§ About this exercise
Copy all lines below containing "dropdown".

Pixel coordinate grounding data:
::::::
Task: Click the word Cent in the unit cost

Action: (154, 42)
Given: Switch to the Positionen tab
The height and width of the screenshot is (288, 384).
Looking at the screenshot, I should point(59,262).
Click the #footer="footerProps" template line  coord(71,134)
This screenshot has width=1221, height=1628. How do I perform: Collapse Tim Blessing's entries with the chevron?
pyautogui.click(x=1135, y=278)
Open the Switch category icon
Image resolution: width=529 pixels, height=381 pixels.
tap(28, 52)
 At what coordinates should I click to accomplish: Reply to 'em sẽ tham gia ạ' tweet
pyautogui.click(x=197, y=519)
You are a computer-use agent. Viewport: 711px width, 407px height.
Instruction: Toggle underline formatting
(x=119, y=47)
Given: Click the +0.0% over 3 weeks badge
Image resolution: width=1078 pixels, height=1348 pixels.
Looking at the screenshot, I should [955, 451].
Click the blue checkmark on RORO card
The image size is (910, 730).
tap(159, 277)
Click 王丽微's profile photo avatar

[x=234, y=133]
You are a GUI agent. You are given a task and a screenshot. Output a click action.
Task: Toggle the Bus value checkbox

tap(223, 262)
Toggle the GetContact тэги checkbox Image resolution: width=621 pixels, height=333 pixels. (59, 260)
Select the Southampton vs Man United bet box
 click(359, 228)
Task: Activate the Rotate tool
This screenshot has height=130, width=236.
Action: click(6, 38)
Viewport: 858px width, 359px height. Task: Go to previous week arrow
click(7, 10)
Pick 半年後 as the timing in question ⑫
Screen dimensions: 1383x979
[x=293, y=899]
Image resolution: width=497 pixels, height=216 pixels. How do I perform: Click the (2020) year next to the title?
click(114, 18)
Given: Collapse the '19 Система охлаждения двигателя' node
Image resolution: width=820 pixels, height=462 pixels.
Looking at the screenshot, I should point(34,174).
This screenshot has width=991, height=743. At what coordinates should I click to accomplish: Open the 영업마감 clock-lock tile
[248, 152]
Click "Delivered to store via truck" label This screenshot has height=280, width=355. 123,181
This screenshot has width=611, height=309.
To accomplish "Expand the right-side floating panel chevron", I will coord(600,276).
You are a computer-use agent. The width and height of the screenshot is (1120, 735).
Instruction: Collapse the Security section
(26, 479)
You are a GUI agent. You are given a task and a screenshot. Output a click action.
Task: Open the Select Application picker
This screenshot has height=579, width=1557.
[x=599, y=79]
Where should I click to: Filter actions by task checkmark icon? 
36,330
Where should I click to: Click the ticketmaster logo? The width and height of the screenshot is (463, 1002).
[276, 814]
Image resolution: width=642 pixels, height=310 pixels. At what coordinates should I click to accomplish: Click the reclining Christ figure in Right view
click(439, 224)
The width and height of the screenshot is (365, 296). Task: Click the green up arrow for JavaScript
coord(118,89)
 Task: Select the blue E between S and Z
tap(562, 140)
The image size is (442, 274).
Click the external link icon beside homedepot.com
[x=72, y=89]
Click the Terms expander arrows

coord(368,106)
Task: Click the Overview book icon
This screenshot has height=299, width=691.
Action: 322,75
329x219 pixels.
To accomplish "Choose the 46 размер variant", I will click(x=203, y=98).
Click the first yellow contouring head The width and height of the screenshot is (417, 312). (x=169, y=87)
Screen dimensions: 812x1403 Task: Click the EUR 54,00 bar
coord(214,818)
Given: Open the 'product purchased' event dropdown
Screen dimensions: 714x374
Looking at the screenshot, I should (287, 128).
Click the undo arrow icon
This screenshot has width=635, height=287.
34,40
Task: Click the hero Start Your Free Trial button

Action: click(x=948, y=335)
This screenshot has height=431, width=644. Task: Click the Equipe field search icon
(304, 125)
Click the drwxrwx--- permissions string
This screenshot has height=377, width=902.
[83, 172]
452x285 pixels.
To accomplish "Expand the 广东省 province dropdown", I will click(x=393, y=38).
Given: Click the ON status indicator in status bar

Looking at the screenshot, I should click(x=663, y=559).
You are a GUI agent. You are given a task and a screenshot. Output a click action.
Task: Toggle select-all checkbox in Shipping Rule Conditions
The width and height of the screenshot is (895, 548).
::::::
§ Your solution
Given: Open the 'product purchased' event dropdown
To accomplish "Expand the 广东省 province dropdown", I will click(x=393, y=38).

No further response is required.